EXHIBIT 8.2
[LETTERHEAD OF WIPFLI LLP]February 3, 2004
Board of Directors
Citizens Community Federal
2174 Eastridge Center
Eau Claire, WI 54701
Re: Wisconsin Tax Treatment of Proposed Reorganization to Mutual Holding Company Structure (the "Reorganization")
Ladies and Gentlemen:
Set forth below, please find our understanding with respect to the above captioned matter and, based upon this understanding, our conclusions as to the Wisconsin franchise and income tax treatment of certain matters relative to the Reorganization.
Our conclusions are made in reliance upon the Amended Plan of Reorganization dated October 16, 2002 (the "Plan"), representation letter provided by Citizens Community Federal dated January 15, 2004 (The "Representation Letter") and the federal tax opinion of Silver, Freedman & Taff, L.L.P. dated January 15, 2004, concerning the Plan ("Federal Tax Opinion"). Capitalized terms used herein and not defined have the meanings set forth in the Plan.

**PROBLEM SET**
A) List every term that the letter defines with a quoted label in parentheses.
B) Duplicate the stretch of the letter from "EXHIBIT 8.2" through "to the Reorganization.".
The rows after this point are separate material, unrelated to the letter.

**EXTRACTED DATA**
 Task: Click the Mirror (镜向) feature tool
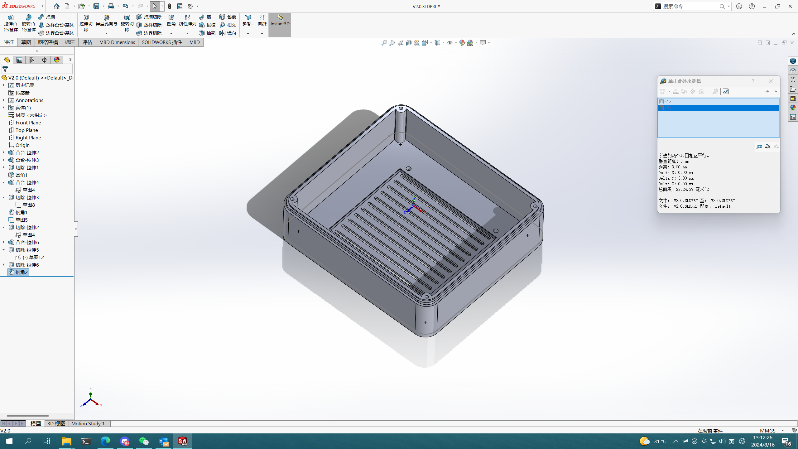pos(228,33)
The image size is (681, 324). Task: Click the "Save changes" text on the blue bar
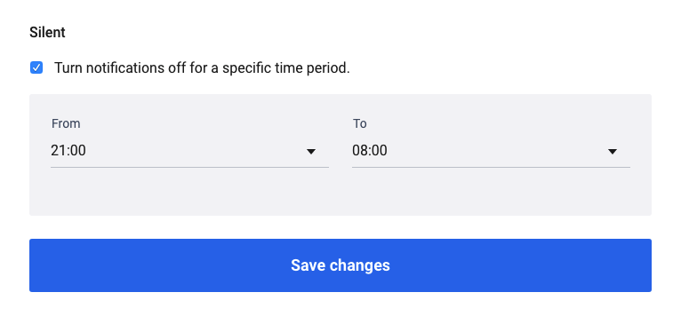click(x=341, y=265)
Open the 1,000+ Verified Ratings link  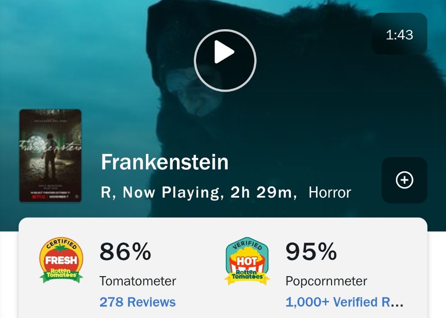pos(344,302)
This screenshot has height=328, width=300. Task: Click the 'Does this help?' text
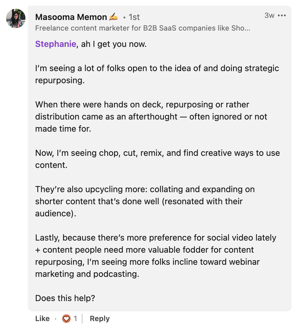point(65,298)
* * *
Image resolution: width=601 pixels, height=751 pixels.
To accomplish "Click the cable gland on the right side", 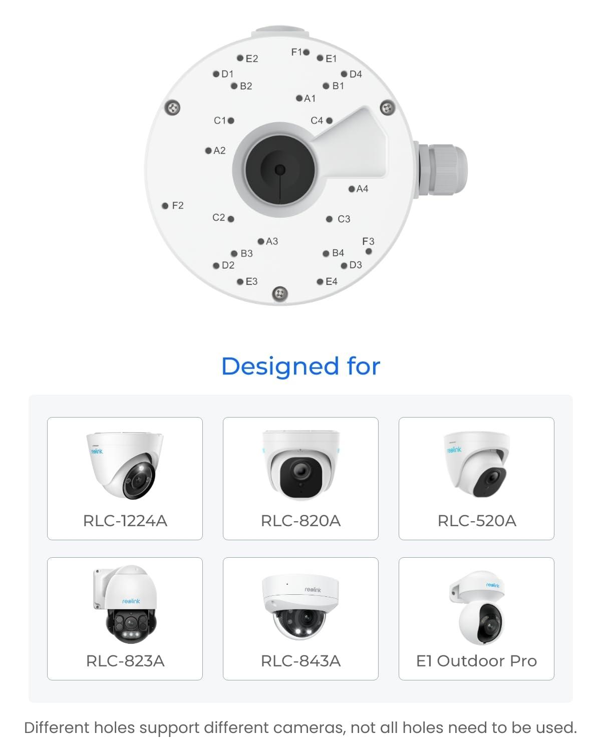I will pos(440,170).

**TASK ANSWERS**
A)
Reorganization
Plan
Representation Letter
Federal Tax Opinion

B)
EXHIBIT 8.2
[LETTERHEAD OF WIPFLI LLP]February 3, 2004
Board of Directors
Citizens Community Federal
2174 Eastridge Center
Eau Claire, WI 54701
Re: Wisconsin Tax Treatment of Proposed Reorganization to Mutual Holding Company Structure (the "Reorganization")
Ladies and Gentlemen:
Set forth below, please find our understanding with respect to the above captioned matter and, based upon this understanding, our conclusions as to the Wisconsin franchise and income tax treatment of certain matters relative to the Reorganization.